*** Opening of Given information ***

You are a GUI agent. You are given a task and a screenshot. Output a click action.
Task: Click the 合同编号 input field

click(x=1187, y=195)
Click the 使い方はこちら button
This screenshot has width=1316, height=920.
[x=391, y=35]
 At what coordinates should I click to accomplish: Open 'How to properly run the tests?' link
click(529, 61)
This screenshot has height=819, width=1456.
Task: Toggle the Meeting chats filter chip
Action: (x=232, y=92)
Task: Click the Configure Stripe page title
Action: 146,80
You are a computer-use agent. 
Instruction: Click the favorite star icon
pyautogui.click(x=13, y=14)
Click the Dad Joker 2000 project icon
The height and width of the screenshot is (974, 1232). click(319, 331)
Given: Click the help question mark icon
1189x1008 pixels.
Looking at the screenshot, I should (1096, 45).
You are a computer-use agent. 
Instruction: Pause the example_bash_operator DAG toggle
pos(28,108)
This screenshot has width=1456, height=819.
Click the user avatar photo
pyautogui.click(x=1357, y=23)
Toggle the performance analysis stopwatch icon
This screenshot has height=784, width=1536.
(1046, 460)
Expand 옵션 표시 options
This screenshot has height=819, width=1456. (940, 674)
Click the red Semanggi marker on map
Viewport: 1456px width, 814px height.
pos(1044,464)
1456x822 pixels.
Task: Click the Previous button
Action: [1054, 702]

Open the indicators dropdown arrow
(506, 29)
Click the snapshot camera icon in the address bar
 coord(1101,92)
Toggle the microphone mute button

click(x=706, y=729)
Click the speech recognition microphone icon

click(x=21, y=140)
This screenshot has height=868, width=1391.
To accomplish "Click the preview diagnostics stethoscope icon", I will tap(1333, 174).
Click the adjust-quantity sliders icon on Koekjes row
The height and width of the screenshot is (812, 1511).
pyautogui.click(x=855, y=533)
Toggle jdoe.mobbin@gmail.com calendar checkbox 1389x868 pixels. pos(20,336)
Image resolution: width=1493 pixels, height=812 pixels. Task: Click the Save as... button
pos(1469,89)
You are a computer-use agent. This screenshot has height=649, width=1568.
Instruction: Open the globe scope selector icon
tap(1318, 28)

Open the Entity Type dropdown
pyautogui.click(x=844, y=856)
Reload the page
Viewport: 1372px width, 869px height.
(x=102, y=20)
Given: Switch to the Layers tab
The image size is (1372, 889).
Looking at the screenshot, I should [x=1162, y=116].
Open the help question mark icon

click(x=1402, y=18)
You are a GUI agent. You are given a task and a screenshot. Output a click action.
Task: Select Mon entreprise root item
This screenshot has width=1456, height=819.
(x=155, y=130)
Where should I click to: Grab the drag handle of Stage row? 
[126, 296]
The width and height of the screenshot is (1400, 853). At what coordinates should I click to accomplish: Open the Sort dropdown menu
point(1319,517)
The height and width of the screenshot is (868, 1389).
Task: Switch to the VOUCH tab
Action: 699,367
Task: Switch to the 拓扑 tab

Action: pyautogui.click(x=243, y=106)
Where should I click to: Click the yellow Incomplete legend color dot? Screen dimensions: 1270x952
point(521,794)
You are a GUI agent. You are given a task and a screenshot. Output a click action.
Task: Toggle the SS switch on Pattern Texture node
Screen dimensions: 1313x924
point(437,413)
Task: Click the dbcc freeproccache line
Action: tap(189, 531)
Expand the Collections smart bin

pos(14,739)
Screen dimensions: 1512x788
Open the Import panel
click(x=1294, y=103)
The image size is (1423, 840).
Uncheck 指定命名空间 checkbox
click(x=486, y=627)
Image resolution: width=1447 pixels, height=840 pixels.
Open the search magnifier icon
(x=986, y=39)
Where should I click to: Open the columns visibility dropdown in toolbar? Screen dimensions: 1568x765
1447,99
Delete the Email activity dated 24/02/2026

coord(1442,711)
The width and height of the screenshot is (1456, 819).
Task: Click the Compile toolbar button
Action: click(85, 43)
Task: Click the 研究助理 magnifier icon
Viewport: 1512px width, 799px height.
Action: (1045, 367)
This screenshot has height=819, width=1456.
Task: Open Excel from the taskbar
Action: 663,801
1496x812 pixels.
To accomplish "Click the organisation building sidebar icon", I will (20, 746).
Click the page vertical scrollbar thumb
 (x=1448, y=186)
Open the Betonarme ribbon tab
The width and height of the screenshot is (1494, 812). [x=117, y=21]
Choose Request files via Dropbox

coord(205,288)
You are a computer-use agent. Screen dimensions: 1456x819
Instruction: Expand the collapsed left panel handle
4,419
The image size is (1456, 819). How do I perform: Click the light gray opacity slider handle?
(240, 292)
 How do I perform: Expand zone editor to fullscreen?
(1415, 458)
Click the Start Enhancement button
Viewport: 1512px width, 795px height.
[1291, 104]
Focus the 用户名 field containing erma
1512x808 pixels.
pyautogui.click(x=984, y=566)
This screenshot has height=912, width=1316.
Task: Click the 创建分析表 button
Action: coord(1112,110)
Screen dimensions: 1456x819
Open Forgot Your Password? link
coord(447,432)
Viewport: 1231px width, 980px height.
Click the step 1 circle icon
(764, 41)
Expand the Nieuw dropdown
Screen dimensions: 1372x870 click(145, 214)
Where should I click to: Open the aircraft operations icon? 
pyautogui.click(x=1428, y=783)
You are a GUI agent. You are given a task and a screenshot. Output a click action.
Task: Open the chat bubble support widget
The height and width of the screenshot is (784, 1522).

*** Close of Given information ***

Please give a word-for-word repetition of the lines from the one containing "Task: Open the chat bubble support widget" through the last line of the data above, including both, and nothing besides.

- [Output for this exercise]:
Task: Open the chat bubble support widget
The height and width of the screenshot is (784, 1522).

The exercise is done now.